> _What you are asked to do_
The line containing "Task: Toggle HDR in the status display" marks where copying starts, so set down that line and each one after it exactly, through the end of the records.

> _Material supplied_
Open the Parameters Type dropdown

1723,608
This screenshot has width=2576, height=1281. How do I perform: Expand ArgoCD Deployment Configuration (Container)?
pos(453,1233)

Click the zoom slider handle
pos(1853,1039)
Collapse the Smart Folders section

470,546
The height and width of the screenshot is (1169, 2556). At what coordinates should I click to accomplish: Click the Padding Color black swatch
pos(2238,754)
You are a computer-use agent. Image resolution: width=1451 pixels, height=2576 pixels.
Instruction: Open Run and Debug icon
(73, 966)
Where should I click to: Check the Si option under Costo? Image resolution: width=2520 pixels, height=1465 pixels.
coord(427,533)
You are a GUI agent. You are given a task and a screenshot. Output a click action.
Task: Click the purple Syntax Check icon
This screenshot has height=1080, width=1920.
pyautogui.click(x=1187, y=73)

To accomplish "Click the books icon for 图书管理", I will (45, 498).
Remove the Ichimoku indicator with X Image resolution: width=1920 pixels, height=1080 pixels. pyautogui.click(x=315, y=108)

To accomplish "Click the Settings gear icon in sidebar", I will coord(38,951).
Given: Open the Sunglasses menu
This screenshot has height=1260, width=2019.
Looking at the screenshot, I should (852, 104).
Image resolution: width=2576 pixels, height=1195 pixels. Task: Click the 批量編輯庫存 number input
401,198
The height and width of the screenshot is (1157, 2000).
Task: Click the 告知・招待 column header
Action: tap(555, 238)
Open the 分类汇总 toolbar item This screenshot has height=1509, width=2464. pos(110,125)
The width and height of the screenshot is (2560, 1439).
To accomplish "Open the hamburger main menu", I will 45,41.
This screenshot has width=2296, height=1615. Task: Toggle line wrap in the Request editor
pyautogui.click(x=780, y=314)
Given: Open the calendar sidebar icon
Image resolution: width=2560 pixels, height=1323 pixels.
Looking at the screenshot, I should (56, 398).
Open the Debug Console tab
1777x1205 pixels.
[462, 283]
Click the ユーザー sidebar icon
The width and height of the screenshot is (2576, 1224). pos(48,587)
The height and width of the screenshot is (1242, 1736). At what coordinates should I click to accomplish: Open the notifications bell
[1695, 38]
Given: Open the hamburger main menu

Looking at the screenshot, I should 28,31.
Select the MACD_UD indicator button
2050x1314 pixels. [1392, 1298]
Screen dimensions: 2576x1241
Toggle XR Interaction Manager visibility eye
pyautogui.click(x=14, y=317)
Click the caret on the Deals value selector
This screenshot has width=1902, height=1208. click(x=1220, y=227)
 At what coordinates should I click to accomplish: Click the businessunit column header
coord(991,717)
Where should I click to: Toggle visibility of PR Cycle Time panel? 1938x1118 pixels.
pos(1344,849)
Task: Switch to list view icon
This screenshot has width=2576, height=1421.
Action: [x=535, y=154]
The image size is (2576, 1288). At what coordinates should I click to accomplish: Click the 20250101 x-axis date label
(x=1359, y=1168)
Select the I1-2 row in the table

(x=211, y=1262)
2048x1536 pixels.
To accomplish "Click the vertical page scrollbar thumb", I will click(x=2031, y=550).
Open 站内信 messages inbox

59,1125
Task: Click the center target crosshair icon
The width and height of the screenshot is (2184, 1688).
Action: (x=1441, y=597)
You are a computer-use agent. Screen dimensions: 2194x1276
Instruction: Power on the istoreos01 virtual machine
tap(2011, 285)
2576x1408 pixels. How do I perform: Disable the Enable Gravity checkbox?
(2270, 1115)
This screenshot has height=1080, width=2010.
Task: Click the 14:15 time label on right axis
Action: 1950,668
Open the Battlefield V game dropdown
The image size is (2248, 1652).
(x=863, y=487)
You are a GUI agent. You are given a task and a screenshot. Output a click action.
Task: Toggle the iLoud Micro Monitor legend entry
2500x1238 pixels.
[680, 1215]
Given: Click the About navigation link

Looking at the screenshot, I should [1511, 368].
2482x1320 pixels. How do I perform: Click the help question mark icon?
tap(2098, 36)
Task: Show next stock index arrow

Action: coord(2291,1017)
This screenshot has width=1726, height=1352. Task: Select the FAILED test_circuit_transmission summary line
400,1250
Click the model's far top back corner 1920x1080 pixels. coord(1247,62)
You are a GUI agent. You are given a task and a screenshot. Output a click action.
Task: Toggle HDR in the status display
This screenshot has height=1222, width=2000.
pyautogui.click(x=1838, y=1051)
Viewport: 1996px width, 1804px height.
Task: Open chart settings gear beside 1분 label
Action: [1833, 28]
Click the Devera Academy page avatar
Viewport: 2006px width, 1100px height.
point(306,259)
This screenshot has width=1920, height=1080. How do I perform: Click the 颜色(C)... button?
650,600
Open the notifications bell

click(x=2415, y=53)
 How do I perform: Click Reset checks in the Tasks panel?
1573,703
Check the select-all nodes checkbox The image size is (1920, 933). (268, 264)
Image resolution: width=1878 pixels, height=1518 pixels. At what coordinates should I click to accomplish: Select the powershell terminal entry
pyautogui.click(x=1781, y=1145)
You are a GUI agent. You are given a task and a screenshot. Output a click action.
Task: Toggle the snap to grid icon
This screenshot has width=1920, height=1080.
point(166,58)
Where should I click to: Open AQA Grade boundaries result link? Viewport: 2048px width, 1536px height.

> _Exercise result_
Task: Toggle HDR in the status display
This screenshot has height=1222, width=2000.
pyautogui.click(x=1838, y=1051)
Viewport: 1996px width, 1804px height.
Task: Open chart settings gear beside 1분 label
Action: [1833, 28]
Click the Devera Academy page avatar
Viewport: 2006px width, 1100px height.
point(306,259)
This screenshot has width=1920, height=1080. How do I perform: Click the 颜色(C)... button?
650,600
Open the notifications bell

click(x=2415, y=53)
 How do I perform: Click Reset checks in the Tasks panel?
1573,703
Check the select-all nodes checkbox The image size is (1920, 933). (268, 264)
Image resolution: width=1878 pixels, height=1518 pixels. At what coordinates should I click to accomplish: Select the powershell terminal entry
pyautogui.click(x=1781, y=1145)
You are a GUI agent. You are given a task and a screenshot. Output a click action.
Task: Toggle the snap to grid icon
This screenshot has width=1920, height=1080.
point(166,58)
Where should I click to: Open AQA Grade boundaries result link? Viewport: 2048px width, 1536px height.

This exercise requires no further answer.